*ASSIGNED TASK:* From the top of the entries below through the line containing "[Shortlist] (149, 11)", return every line exactly as written, please, and stop there.

Segment Start: RECORDS TO PROCESS

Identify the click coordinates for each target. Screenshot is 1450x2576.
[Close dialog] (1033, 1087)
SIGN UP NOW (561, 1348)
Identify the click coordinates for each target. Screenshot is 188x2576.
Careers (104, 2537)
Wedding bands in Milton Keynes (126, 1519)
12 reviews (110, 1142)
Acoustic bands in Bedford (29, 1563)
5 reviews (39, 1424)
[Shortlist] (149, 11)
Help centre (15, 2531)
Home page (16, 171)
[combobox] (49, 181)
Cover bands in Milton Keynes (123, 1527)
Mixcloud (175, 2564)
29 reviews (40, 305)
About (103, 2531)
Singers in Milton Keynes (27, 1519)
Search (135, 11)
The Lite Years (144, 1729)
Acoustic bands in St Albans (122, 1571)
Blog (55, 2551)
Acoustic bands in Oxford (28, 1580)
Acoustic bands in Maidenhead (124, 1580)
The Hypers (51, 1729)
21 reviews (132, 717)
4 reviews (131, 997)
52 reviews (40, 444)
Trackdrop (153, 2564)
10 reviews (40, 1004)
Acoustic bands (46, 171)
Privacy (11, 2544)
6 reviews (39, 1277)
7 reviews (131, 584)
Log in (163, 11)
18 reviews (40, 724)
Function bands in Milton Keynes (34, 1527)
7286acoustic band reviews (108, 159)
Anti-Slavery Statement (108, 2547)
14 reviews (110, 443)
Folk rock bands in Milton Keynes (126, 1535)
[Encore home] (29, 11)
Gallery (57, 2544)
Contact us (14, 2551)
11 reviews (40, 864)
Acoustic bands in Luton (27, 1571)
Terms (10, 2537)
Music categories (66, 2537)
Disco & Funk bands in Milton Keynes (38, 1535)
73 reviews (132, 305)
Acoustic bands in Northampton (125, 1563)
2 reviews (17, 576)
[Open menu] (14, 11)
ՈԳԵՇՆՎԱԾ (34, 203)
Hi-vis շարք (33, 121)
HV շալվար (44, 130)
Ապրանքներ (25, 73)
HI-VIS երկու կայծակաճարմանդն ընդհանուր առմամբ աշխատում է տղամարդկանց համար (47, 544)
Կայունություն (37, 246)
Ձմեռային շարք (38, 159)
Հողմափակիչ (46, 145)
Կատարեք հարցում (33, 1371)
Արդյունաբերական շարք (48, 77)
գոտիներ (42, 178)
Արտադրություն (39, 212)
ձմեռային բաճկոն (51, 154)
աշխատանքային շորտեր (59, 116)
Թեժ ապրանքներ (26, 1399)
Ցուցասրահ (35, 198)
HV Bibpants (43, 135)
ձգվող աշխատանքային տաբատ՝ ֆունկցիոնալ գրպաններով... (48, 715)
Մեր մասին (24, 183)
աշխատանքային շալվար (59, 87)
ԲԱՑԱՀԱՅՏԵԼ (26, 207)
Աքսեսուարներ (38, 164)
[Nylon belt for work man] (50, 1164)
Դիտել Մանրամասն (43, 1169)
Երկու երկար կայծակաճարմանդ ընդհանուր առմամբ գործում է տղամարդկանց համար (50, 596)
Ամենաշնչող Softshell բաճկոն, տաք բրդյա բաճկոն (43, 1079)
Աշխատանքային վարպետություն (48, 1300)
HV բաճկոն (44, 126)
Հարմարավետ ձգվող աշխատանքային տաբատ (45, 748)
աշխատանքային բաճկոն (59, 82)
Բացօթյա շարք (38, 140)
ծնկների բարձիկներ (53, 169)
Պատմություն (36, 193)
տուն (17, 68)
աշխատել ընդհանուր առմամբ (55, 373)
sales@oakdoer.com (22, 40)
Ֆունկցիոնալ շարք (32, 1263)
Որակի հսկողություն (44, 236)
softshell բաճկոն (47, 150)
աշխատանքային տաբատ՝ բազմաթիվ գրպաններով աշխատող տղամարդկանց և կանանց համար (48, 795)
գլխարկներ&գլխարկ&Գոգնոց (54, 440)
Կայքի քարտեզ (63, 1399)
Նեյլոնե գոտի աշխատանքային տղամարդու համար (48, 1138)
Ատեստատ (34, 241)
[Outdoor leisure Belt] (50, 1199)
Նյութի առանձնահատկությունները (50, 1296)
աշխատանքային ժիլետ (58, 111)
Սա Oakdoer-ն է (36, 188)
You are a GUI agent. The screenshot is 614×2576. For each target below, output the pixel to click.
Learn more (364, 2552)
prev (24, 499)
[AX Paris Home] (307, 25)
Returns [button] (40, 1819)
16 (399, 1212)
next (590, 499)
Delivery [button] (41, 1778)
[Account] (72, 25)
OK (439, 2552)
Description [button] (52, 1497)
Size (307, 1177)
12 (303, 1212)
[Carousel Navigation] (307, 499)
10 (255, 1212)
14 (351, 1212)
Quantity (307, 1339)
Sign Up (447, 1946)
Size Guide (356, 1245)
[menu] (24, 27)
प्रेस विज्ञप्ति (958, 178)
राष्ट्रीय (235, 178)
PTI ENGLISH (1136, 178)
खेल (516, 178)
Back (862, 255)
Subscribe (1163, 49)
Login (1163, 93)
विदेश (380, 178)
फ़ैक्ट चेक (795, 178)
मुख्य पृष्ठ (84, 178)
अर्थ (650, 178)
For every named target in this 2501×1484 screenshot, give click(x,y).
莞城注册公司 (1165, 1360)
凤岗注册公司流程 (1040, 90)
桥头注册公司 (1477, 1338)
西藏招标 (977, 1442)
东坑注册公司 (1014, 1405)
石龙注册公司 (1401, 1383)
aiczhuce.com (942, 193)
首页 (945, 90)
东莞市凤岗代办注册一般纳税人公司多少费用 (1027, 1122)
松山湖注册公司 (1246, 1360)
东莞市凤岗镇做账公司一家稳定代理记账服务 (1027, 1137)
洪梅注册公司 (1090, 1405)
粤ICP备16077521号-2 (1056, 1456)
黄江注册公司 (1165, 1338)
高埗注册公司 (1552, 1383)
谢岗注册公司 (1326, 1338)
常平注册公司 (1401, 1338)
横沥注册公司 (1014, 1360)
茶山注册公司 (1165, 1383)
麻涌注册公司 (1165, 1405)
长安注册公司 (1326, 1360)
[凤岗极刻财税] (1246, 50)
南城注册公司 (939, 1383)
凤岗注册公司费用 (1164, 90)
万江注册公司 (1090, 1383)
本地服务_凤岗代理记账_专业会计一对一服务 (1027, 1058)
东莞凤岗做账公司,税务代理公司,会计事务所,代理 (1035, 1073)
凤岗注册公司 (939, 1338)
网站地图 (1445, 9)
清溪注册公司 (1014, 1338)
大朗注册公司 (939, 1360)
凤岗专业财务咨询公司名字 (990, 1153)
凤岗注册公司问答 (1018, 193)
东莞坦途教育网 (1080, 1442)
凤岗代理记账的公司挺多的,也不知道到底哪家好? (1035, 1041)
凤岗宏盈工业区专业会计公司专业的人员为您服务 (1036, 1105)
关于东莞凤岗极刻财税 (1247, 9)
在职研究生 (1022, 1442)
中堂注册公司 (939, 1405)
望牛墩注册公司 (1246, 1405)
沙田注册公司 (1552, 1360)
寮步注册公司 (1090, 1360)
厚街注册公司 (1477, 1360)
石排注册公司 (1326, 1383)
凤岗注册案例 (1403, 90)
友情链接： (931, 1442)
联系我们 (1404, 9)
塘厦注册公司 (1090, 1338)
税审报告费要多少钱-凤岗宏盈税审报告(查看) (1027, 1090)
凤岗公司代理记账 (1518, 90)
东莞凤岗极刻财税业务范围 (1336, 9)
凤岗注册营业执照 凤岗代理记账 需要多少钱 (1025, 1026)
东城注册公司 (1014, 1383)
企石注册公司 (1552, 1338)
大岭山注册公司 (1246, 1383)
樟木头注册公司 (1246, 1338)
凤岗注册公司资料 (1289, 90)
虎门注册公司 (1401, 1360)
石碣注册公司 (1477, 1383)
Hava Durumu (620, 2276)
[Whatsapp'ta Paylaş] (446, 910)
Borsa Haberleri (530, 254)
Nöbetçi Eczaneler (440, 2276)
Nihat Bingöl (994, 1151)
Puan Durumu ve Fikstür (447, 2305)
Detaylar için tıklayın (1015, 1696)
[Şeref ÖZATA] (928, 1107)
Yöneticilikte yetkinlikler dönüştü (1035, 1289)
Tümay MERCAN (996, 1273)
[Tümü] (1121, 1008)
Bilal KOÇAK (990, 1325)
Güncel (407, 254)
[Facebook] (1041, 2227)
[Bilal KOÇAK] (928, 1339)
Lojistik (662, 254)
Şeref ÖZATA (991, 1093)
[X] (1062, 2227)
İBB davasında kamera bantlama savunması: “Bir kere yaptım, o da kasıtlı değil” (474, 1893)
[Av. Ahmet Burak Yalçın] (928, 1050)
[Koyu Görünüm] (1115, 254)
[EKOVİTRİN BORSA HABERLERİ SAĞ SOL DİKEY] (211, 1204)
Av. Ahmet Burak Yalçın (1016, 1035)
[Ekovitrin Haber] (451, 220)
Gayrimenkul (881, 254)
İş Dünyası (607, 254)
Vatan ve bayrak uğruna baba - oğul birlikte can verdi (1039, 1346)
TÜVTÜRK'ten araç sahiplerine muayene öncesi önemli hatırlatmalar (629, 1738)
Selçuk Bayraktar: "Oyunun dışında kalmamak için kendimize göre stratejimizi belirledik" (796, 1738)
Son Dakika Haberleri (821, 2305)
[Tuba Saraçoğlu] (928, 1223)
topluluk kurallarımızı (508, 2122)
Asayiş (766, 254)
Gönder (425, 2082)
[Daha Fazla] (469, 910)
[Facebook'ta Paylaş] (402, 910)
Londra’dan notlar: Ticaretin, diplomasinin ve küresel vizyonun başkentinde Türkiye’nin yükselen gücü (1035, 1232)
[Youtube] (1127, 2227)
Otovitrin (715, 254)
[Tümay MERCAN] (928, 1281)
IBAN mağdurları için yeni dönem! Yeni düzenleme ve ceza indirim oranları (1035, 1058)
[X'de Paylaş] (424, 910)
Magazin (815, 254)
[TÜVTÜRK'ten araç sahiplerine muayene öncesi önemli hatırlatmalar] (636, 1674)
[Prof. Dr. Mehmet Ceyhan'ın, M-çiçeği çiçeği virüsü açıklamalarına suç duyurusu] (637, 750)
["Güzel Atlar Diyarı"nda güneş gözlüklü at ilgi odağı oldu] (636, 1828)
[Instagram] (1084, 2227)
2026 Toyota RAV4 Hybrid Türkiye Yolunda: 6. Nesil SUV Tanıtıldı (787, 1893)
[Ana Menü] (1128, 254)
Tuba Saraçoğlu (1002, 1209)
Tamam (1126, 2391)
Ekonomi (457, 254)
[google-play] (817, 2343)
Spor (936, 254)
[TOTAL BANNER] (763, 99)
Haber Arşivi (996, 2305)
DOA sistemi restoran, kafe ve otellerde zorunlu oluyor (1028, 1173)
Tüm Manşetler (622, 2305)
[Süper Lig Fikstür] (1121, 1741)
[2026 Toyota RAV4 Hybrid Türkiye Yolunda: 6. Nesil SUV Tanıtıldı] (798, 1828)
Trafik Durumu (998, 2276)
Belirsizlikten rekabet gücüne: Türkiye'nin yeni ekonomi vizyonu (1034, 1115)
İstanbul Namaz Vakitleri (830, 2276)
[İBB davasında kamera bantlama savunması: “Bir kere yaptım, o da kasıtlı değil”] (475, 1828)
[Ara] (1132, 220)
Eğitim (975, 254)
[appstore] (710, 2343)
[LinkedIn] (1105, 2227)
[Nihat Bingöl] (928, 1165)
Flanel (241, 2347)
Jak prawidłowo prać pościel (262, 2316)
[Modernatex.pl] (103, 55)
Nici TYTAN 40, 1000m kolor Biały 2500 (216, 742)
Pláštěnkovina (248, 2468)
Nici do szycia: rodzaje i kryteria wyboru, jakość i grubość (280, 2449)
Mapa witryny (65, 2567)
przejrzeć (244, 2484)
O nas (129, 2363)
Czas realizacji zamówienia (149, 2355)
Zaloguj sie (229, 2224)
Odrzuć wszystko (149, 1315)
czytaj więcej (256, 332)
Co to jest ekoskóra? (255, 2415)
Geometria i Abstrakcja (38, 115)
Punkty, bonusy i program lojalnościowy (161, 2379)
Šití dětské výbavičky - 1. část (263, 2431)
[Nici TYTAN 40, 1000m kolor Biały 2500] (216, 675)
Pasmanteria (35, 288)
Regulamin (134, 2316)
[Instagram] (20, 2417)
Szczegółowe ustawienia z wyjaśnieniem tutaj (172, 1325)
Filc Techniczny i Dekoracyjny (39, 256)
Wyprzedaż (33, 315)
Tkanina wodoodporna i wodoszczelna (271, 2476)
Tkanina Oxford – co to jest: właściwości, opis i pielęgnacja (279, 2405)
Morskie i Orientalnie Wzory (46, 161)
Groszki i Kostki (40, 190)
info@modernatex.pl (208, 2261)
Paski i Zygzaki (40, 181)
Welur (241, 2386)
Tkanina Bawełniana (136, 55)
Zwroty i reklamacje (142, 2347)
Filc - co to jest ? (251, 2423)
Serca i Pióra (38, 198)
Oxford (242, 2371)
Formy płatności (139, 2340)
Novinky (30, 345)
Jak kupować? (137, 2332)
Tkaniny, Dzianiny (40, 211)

Segment End: RECORDS TO PROCESS

*RESULT FOR THIS TASK:*
Identify the click coordinates for each target. Screenshot is 1450x2576.
[Close dialog] (1033, 1087)
SIGN UP NOW (561, 1348)
Identify the click coordinates for each target. Screenshot is 188x2576.
Careers (104, 2537)
Wedding bands in Milton Keynes (126, 1519)
12 reviews (110, 1142)
Acoustic bands in Bedford (29, 1563)
5 reviews (39, 1424)
[Shortlist] (149, 11)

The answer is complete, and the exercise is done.